近来讲学,多是意兴,于戒惧实功,多不着力,便以为妨碍自然本体。故精神浮泛,全无归根立命处。间有肯用戒惧之功者,止是点检于事为,照管于念虑,不曾从不睹不闻上入微。

(《简余柳溪》,《东廓邹先生文集》卷六)

这正是王阳明所诫“德洪须识汝中本体,汝中须识德洪功夫,二君相取为用”之意。而邹守益《青原赠处》将阳明此意说成“二子打并为一,不失吾传矣”,语意更为显豁。阳明此意,为邹守益反对上述两种偏向所本。

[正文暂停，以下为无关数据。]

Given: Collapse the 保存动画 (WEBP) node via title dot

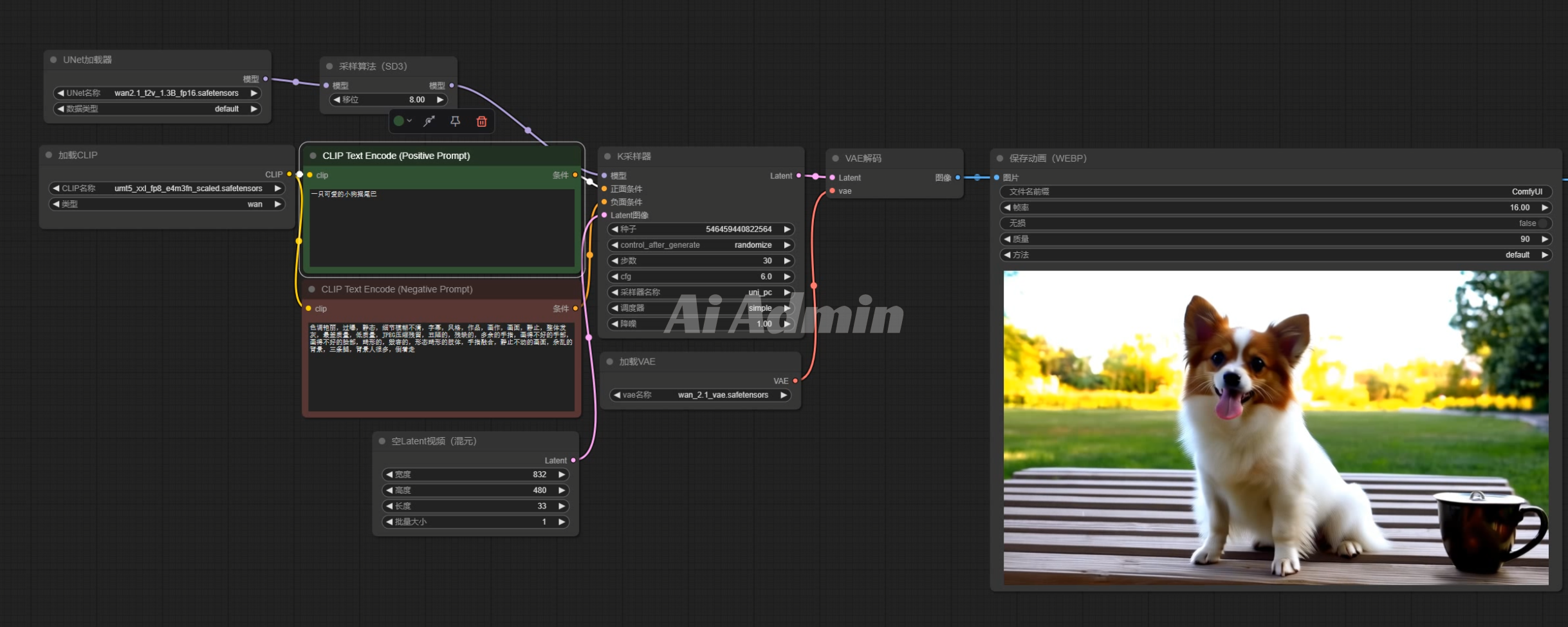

邹守益也反对割裂寂感为二,以为感前有一绝对空寂状态的观点,他说:“动静有二时,体用有二界,分明是破裂心体。”(《冲玄录》,《邹守益集》第742页)此为反对同门聂豹而发。聂豹认为心体本来寂静,感于物而后动,功夫在于归寂,以凝然不动之寂体为万化根本,归寂以感通。邹守益认为寂感无时,体用无界,感前求寂,用外求体,是支离割裂。戒惧无分于寂感,他说:

收视敛听,即是戒惧功课;天德王道,只此一脉。所谓“去耳目支离之用,全虚圆不测之神”,神果安在?不睹不闻,无形无声,而昭昭灵灵,体物不遗。寂感无时,体用无界,第从四时常行,百物常生处体当天心,自得无极之真。(《再简双江》,《东廓邹先生文集》卷六)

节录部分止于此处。